Task to carry out → Update the material starting with the line containing "You are a computer-use" and going on through the line containing "pos(274,501)", replacing "crest" with "logo" and changing nothing else. Give only those lines, without the pictures.

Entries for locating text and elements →
+-------+
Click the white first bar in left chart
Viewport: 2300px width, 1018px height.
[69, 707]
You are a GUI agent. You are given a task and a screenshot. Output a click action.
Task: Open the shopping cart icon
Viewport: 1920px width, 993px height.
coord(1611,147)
+-------+
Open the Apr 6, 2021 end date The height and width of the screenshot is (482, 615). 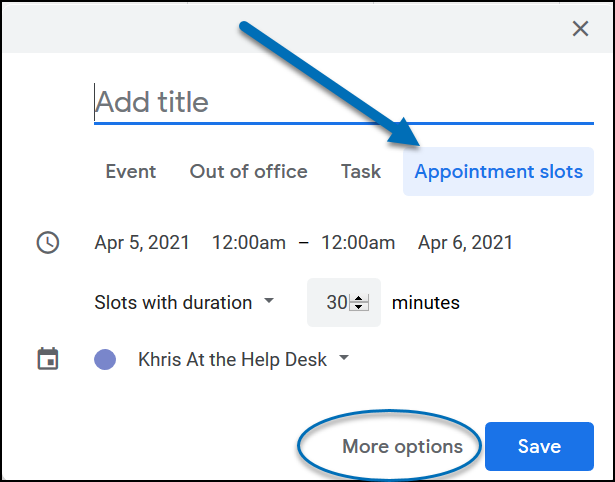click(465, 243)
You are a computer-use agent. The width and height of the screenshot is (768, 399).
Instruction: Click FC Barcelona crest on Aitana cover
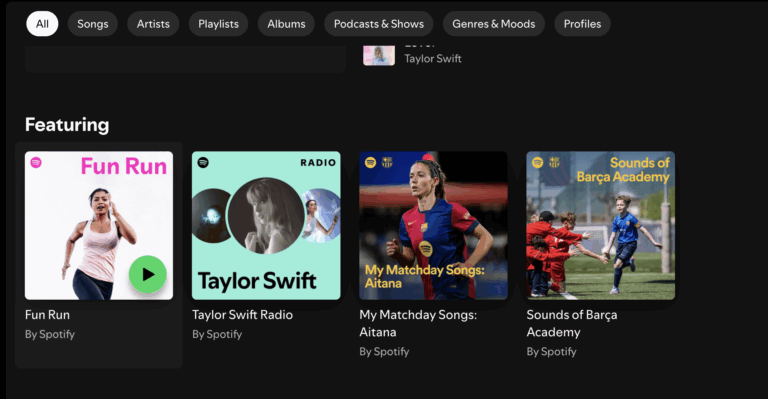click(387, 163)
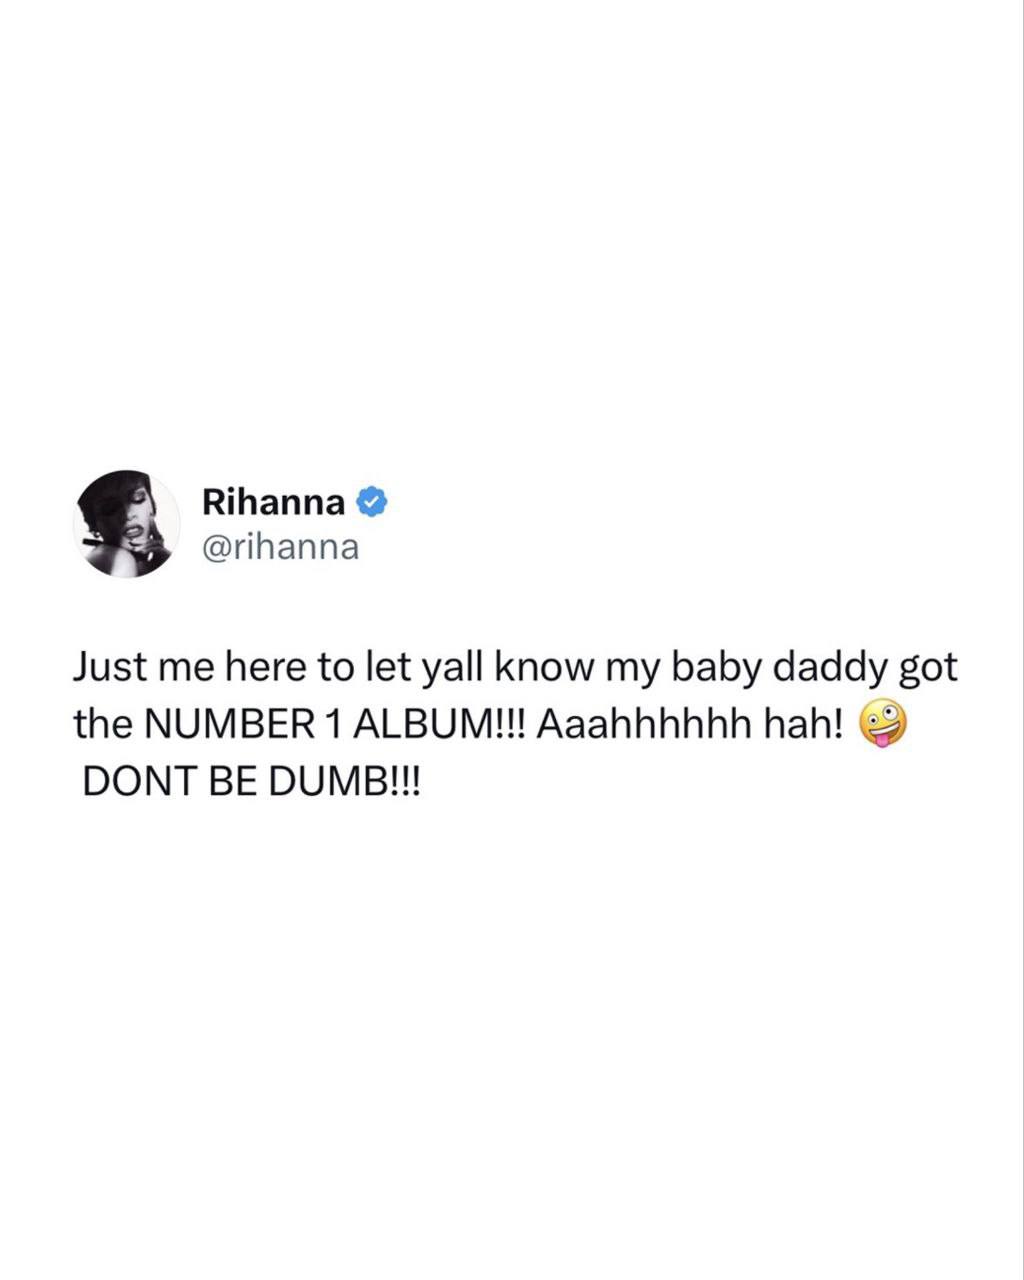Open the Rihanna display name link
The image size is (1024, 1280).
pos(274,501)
+-------+
Final result →
You are a computer-use agent. The width and height of the screenshot is (768, 399).
Instruction: Click FC Barcelona logo on Aitana cover
click(387, 163)
Open the Rihanna display name link
The image size is (1024, 1280).
pos(274,501)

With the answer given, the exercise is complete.